- [Task data]
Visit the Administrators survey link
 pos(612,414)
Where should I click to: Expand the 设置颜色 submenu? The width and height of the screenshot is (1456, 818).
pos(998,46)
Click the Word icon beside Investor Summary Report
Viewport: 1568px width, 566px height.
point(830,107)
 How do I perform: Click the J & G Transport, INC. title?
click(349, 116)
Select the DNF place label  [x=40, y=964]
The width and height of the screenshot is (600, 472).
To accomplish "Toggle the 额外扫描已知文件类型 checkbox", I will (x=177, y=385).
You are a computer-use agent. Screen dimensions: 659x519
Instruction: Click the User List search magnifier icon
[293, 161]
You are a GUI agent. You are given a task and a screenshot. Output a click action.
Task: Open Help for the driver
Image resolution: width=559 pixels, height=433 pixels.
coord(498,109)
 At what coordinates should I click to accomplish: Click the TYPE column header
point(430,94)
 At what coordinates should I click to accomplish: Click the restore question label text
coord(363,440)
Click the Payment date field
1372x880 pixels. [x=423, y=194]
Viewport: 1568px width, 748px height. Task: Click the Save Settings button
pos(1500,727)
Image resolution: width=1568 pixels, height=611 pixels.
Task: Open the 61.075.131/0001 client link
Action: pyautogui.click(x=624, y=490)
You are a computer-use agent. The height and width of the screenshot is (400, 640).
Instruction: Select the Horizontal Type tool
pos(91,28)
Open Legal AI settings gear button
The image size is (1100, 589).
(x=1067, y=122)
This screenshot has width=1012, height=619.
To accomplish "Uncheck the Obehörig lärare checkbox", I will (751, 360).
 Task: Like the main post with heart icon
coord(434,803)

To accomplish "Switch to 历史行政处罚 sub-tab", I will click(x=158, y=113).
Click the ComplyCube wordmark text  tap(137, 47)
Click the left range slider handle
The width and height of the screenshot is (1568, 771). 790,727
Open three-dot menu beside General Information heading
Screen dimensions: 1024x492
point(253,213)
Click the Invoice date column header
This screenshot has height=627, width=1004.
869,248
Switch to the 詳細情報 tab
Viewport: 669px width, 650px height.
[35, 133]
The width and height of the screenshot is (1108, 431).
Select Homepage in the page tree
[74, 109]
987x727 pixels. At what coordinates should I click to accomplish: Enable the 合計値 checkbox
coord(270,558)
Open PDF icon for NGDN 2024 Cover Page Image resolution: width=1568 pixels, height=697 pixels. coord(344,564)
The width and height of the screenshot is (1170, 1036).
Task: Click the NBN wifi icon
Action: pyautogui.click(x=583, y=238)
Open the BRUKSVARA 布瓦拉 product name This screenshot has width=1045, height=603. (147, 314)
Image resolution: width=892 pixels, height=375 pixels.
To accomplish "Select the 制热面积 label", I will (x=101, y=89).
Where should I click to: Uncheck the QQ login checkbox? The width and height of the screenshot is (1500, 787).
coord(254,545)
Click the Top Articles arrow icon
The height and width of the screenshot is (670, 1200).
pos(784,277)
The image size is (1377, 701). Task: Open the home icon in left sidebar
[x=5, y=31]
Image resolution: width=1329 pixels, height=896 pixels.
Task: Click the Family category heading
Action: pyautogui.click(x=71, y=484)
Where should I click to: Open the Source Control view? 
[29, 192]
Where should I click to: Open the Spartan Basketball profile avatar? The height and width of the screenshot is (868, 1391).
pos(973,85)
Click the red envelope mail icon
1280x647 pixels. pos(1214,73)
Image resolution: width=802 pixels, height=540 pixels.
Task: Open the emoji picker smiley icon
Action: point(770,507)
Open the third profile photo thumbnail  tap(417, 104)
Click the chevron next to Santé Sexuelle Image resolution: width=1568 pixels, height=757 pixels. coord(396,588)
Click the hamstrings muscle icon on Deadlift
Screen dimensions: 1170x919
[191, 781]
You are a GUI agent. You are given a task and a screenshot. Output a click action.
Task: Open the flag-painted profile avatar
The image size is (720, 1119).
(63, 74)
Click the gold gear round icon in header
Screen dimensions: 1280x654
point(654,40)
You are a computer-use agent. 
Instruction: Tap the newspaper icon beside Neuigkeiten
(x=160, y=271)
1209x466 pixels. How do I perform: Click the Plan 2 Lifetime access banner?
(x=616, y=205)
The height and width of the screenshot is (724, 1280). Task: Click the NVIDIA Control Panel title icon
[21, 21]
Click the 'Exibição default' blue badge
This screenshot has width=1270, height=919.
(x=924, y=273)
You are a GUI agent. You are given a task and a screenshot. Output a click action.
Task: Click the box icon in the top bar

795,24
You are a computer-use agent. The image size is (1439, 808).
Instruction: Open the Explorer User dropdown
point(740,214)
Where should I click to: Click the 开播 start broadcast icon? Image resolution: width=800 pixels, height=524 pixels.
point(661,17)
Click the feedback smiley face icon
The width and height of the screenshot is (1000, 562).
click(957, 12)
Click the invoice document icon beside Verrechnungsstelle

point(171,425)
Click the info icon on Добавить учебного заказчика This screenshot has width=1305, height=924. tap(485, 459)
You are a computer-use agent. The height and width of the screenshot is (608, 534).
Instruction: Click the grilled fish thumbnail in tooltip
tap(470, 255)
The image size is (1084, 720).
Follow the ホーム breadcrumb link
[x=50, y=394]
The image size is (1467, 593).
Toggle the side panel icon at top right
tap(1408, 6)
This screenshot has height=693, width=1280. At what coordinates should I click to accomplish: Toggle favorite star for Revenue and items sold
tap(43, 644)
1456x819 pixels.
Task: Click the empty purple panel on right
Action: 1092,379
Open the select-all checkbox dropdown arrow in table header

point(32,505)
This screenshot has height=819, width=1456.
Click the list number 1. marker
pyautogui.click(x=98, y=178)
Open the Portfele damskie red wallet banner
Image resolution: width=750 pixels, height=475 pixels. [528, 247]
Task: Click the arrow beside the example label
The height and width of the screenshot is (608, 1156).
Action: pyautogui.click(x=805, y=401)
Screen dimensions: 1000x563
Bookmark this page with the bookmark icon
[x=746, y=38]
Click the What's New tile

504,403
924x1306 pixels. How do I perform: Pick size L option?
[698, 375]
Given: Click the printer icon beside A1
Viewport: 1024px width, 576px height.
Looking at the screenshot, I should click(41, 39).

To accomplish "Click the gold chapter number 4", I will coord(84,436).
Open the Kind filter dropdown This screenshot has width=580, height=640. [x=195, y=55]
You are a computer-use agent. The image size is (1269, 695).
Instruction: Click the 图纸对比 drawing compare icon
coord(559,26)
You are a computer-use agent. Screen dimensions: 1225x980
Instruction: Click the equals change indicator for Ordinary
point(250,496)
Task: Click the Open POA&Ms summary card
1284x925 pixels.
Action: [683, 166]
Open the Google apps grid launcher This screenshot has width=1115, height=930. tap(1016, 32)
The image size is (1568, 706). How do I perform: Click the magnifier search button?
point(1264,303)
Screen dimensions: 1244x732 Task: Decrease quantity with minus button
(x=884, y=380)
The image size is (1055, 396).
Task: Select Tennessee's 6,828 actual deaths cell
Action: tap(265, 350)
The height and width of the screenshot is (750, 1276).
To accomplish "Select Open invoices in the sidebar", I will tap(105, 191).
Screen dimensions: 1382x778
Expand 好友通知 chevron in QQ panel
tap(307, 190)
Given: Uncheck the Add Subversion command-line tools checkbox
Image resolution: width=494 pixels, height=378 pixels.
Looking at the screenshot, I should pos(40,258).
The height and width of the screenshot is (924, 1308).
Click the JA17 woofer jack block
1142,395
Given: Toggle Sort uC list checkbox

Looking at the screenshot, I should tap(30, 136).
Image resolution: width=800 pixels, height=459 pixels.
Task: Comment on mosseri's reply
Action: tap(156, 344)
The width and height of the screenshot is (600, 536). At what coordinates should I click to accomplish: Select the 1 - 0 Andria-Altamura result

- [What the task requires] Write out the full listing, keeping every line exactly as it is.

- [Solved problem]
Visit the Administrators survey link
 pos(612,414)
Where should I click to: Expand the 设置颜色 submenu? The width and height of the screenshot is (1456, 818).
pos(998,46)
Click the Word icon beside Investor Summary Report
Viewport: 1568px width, 566px height.
point(830,107)
 How do I perform: Click the J & G Transport, INC. title?
click(349, 116)
Select the DNF place label  [x=40, y=964]
The width and height of the screenshot is (600, 472).
To accomplish "Toggle the 额外扫描已知文件类型 checkbox", I will (x=177, y=385).
You are a computer-use agent. Screen dimensions: 659x519
Instruction: Click the User List search magnifier icon
[293, 161]
You are a GUI agent. You are given a task and a screenshot. Output a click action.
Task: Open Help for the driver
Image resolution: width=559 pixels, height=433 pixels.
coord(498,109)
 At what coordinates should I click to accomplish: Click the TYPE column header
point(430,94)
 At what coordinates should I click to accomplish: Click the restore question label text
coord(363,440)
Click the Payment date field
1372x880 pixels. [x=423, y=194]
Viewport: 1568px width, 748px height. Task: Click the Save Settings button
pos(1500,727)
Image resolution: width=1568 pixels, height=611 pixels.
Task: Open the 61.075.131/0001 client link
Action: pyautogui.click(x=624, y=490)
You are a computer-use agent. The height and width of the screenshot is (400, 640).
Instruction: Select the Horizontal Type tool
pos(91,28)
Open Legal AI settings gear button
The image size is (1100, 589).
(x=1067, y=122)
This screenshot has width=1012, height=619.
To accomplish "Uncheck the Obehörig lärare checkbox", I will (751, 360).
 Task: Like the main post with heart icon
coord(434,803)

To accomplish "Switch to 历史行政处罚 sub-tab", I will click(x=158, y=113).
Click the ComplyCube wordmark text  tap(137, 47)
Click the left range slider handle
The width and height of the screenshot is (1568, 771). 790,727
Open three-dot menu beside General Information heading
Screen dimensions: 1024x492
point(253,213)
Click the Invoice date column header
This screenshot has height=627, width=1004.
869,248
Switch to the 詳細情報 tab
Viewport: 669px width, 650px height.
[35, 133]
The width and height of the screenshot is (1108, 431).
Select Homepage in the page tree
[74, 109]
987x727 pixels. At what coordinates should I click to accomplish: Enable the 合計値 checkbox
coord(270,558)
Open PDF icon for NGDN 2024 Cover Page Image resolution: width=1568 pixels, height=697 pixels. coord(344,564)
The width and height of the screenshot is (1170, 1036).
Task: Click the NBN wifi icon
Action: pyautogui.click(x=583, y=238)
Open the BRUKSVARA 布瓦拉 product name This screenshot has width=1045, height=603. (147, 314)
Image resolution: width=892 pixels, height=375 pixels.
To accomplish "Select the 制热面积 label", I will (x=101, y=89).
Where should I click to: Uncheck the QQ login checkbox? The width and height of the screenshot is (1500, 787).
coord(254,545)
Click the Top Articles arrow icon
The height and width of the screenshot is (670, 1200).
pos(784,277)
The image size is (1377, 701). Task: Open the home icon in left sidebar
[x=5, y=31]
Image resolution: width=1329 pixels, height=896 pixels.
Task: Click the Family category heading
Action: pyautogui.click(x=71, y=484)
Where should I click to: Open the Source Control view? 
[29, 192]
Where should I click to: Open the Spartan Basketball profile avatar? The height and width of the screenshot is (868, 1391).
pos(973,85)
Click the red envelope mail icon
1280x647 pixels. pos(1214,73)
Image resolution: width=802 pixels, height=540 pixels.
Task: Open the emoji picker smiley icon
Action: point(770,507)
Open the third profile photo thumbnail  tap(417, 104)
Click the chevron next to Santé Sexuelle Image resolution: width=1568 pixels, height=757 pixels. coord(396,588)
Click the hamstrings muscle icon on Deadlift
Screen dimensions: 1170x919
[191, 781]
You are a GUI agent. You are given a task and a screenshot. Output a click action.
Task: Open the flag-painted profile avatar
The image size is (720, 1119).
(63, 74)
Click the gold gear round icon in header
Screen dimensions: 1280x654
point(654,40)
You are a computer-use agent. 
Instruction: Tap the newspaper icon beside Neuigkeiten
(x=160, y=271)
1209x466 pixels. How do I perform: Click the Plan 2 Lifetime access banner?
(x=616, y=205)
The height and width of the screenshot is (724, 1280). Task: Click the NVIDIA Control Panel title icon
[21, 21]
Click the 'Exibição default' blue badge
This screenshot has width=1270, height=919.
(x=924, y=273)
You are a GUI agent. You are given a task and a screenshot. Output a click action.
Task: Click the box icon in the top bar

795,24
You are a computer-use agent. The image size is (1439, 808).
Instruction: Open the Explorer User dropdown
point(740,214)
Where should I click to: Click the 开播 start broadcast icon? Image resolution: width=800 pixels, height=524 pixels.
point(661,17)
Click the feedback smiley face icon
The width and height of the screenshot is (1000, 562).
click(957, 12)
Click the invoice document icon beside Verrechnungsstelle

point(171,425)
Click the info icon on Добавить учебного заказчика This screenshot has width=1305, height=924. tap(485, 459)
You are a computer-use agent. The height and width of the screenshot is (608, 534).
Instruction: Click the grilled fish thumbnail in tooltip
tap(470, 255)
The image size is (1084, 720).
Follow the ホーム breadcrumb link
[x=50, y=394]
The image size is (1467, 593).
Toggle the side panel icon at top right
tap(1408, 6)
This screenshot has height=693, width=1280. At what coordinates should I click to accomplish: Toggle favorite star for Revenue and items sold
tap(43, 644)
1456x819 pixels.
Task: Click the empty purple panel on right
Action: 1092,379
Open the select-all checkbox dropdown arrow in table header

point(32,505)
This screenshot has height=819, width=1456.
Click the list number 1. marker
pyautogui.click(x=98, y=178)
Open the Portfele damskie red wallet banner
Image resolution: width=750 pixels, height=475 pixels. [528, 247]
Task: Click the arrow beside the example label
The height and width of the screenshot is (608, 1156).
Action: pyautogui.click(x=805, y=401)
Screen dimensions: 1000x563
Bookmark this page with the bookmark icon
[x=746, y=38]
Click the What's New tile

504,403
924x1306 pixels. How do I perform: Pick size L option?
[698, 375]
Given: Click the printer icon beside A1
Viewport: 1024px width, 576px height.
Looking at the screenshot, I should click(41, 39).

To accomplish "Click the gold chapter number 4", I will coord(84,436).
Open the Kind filter dropdown This screenshot has width=580, height=640. [x=195, y=55]
You are a computer-use agent. The image size is (1269, 695).
Instruction: Click the 图纸对比 drawing compare icon
coord(559,26)
You are a computer-use agent. Screen dimensions: 1225x980
Instruction: Click the equals change indicator for Ordinary
point(250,496)
Task: Click the Open POA&Ms summary card
1284x925 pixels.
Action: [683, 166]
Open the Google apps grid launcher This screenshot has width=1115, height=930. tap(1016, 32)
The image size is (1568, 706). How do I perform: Click the magnifier search button?
point(1264,303)
Screen dimensions: 1244x732 Task: Decrease quantity with minus button
(x=884, y=380)
The image size is (1055, 396).
Task: Select Tennessee's 6,828 actual deaths cell
Action: tap(265, 350)
The height and width of the screenshot is (750, 1276).
To accomplish "Select Open invoices in the sidebar", I will tap(105, 191).
Screen dimensions: 1382x778
Expand 好友通知 chevron in QQ panel
tap(307, 190)
Given: Uncheck the Add Subversion command-line tools checkbox
Image resolution: width=494 pixels, height=378 pixels.
Looking at the screenshot, I should pos(40,258).
The height and width of the screenshot is (924, 1308).
Click the JA17 woofer jack block
1142,395
Given: Toggle Sort uC list checkbox

Looking at the screenshot, I should tap(30, 136).
Image resolution: width=800 pixels, height=459 pixels.
Task: Comment on mosseri's reply
Action: tap(156, 344)
The width and height of the screenshot is (600, 536). At what coordinates should I click to accomplish: Select the 1 - 0 Andria-Altamura result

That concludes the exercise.